In contrast, Reagan tended to be focused on principles and used individuals in his speeches as examples of general patterns. A competent newspaper columnist, Reagan was fairly abstracted and disengaged from actual individual people around him (as his children regretted), especially for a movie star. Reagan always regretted losing out to Humphrey Bogart the roles of Rick in Casablanca and Fred C. Dobbs in The Treasure of Sierra Madre, but Bogart was an all-time great at being in the moment with his costars, while Reagan as an actor was a little bit like Ben Affleck: serviceable, but not fully engaged. Reagan was a fine craftsman of acting, but not a genius at it.
I’ve always wondered why the key moment in the 1980 presidential debate was Reagan joshing Carter with “There you go again.” I never understood what was so awesome about it, but I think now that it was the moment when Reagan came down to the man0-a-mano level and exerted interpersonal dominance by dissing the President to his face. But then I’m not a Big Man, so I only understand these things at an abstract/empirical level, while Trump has an extraordinarily intuitive sales talent.

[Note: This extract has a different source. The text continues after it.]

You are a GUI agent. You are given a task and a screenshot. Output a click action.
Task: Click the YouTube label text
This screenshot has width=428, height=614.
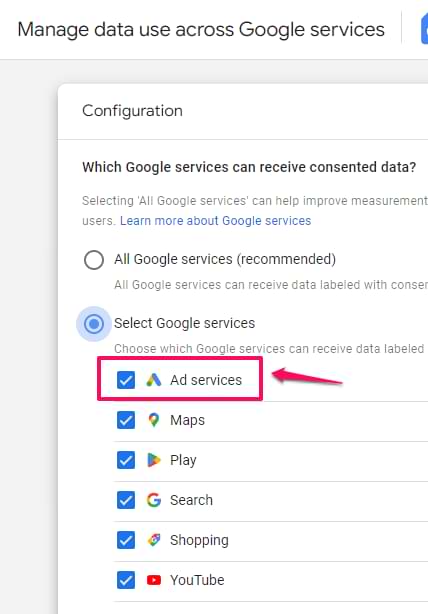(x=197, y=580)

* Yeah, the further up the chain you go, the more petty people become. It’s why all those jokes about losing to the boss at whatever you’re playing with him rings true: bosses aren’t interested in winning fair and square, they’re interested in being the boss. Napoleon used to cheat his own officers at cards, and openly, too, because his ego was so vast that even with all of Europe cowering at his feet, he still needed to win the game in front of him. Or read What Makes Sammy Run? and marvel that the main character, even after becoming a Hollywood producer, still makes his childhood bully work for him as his servant, just for the mental satisfaction of watching his former childhood tormenter wriggle under his thumb.

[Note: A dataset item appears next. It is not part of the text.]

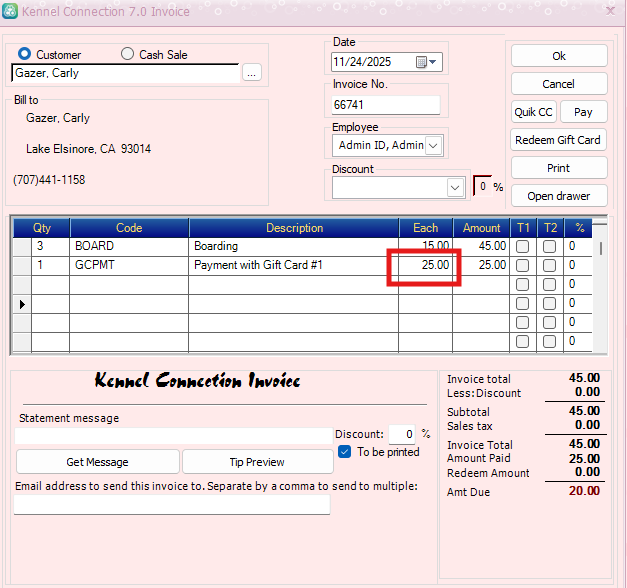The height and width of the screenshot is (588, 627).
Task: Click the Quik CC button
Action: click(x=533, y=112)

And not only are powerful people petty, they keep lists about who was wronged them just to get back at them. Nixon was famous for his Enemies List, but all big politicians have them; Obama has been revealed to have one, although the press of course didn’t call it an Enemies List. Sociopathy is what’s needed to get ahead in bureaucratic situations, especially corrupt ones. Or at least extreme narcissism.

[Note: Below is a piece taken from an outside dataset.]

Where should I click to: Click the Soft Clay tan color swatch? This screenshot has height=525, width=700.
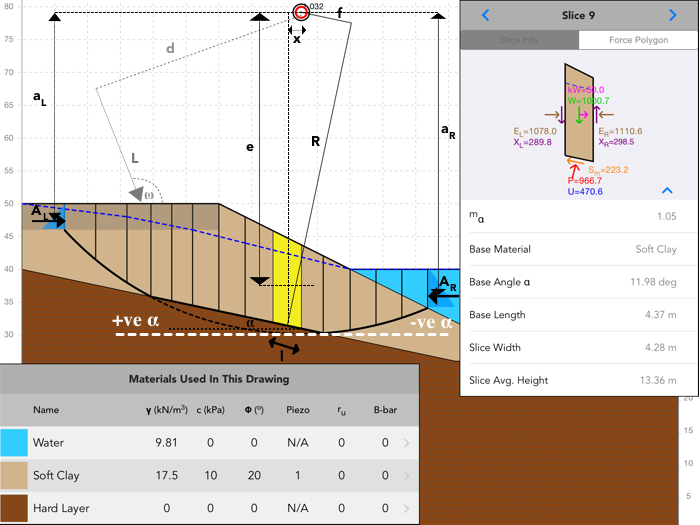(14, 475)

Women are better at backbiting politicking, so historically when a civilization gets to a point where it has a top-heavy bureaucracy and a regular army, you see more women gaining positions of power.
* I wrote a post about Trump last summer where I described him as the leverage candidate. He is the most self-aware candidate we have seen since Nixon. Trump thinks about how others hear and see him, even while he is giving one of his off-the-cuff speeches. It’s what make him a great salesman and a great real estate tycoon. He’s always away of the group dynamics and how others are responding to him.
He leverages his assets like no other candidate. As soon as he gets a positive response from the audience. he immediately starts to build on it. He’ll hammer home that idea and own it in your mind, then he starts looking for the next good deal in your head. It’s fun to watch, even for someone like me, who is not a big fan of Trump.